* EXTRACTED TEXT *
We now consider the number 143: each day after his morning swim, Rogers weighed himself the same way and the number 143 would come out (considering a height of about six feet, this put him on the lanky side). We can begin with the sign Taurus, the sign of his Ascendant, that is oriented to body and its physicality but when we arrive at its ruler Venus it’s in the phlegmatic sign Pisces. Saturn is in Sagittarius helps us understand this more.
Saturn, fully in sect in Rogers’ diurnal chart, is in a the tenth house position from his planets in Pisces. Saturn is also the next visible planet that the Moon aspects. Mutable Pisces can lack focus and consistency. Saturn can gently mold its character into disciplined manifestation.
Venus and Mercury, the Affable and the Intuitive
We now approach an odd combination: Venus, ruler of the Ascendant is in exaltation and conjunct Mercury that is in fall in Pisces. Venus, a planet that deals with feeling and sentiment, is an “honored guest” in this sign; linear Mercury can be uncomfortable in watery amorphous Pisces. This combination favors Venus and gives a Venus coloring to Mercury. Yet Mercury has some fine features: it is oriental, rising before the Sun which is a positive indicator in a day birth (Venus, a nocturnal planet, has to take a back seat here). Mercury is also in sect in his diurnal chart.

* SUPPLIED MATERIAL *
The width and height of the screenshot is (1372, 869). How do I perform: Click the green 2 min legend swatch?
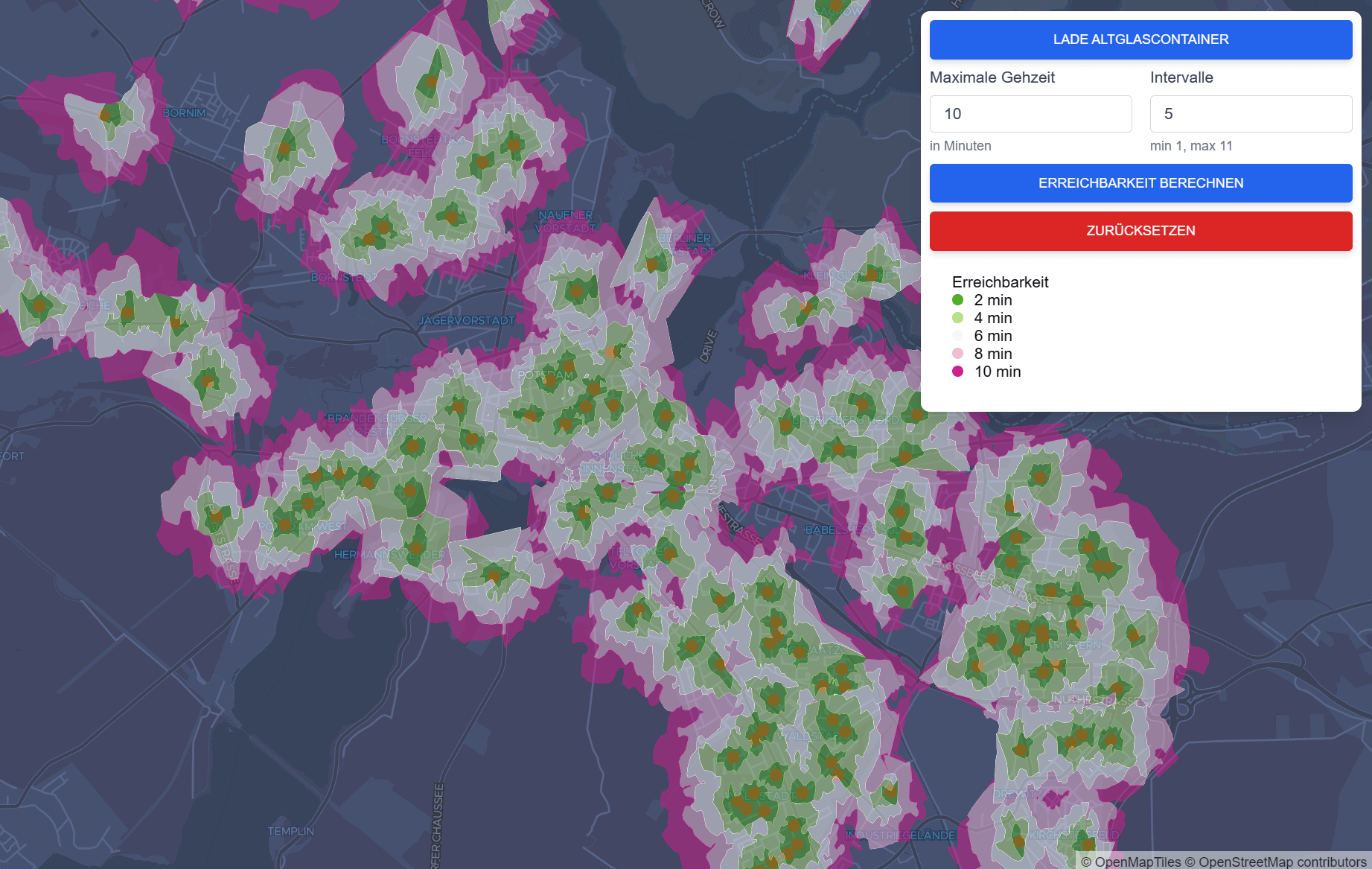(x=958, y=300)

* EXERCISE SET *
• A. In the astrology text on Rogers' chart, what sign is Saturn in?
• B. Continue the astrology text on Rogers' birth chart, picking up after its final sentence.

* PER-TASK OUTPUTS *
• A. Sagittarius

• B.
Venus comes out in Rogers’ musical ability – he wrote more than two hundred songs – and his affable interpersonal style. Although he had the same range of emotions as we all do, and spoke eloquently to children about all kinds of negative states of mind that continue to afflict us. There exuded from him an emotional sensitivity that brought out the healing qualities of those who shared space with him.
Rogers’ Mercury, assisted by his strong Venus placement, brought out his gift of articulation, not in the mercurial way of being clever but as emotionally direct and often quite simple. A favorite quote of his was that “deep and simple is far more essential than shallow and complex” – this is Mercury in Pisces at its best. A quick web search comes up with many examples of Rogers’ understated eloquence.
Both Venus and Mercury in Pisces display an ability to listen, an art rather lost in today’s culture that communicates by posturing. Although Rogers frequently consulted with child development specialists, it’s clear that his language and understanding of children come from (1) having been one once, and (2) listening to them and identifying with them.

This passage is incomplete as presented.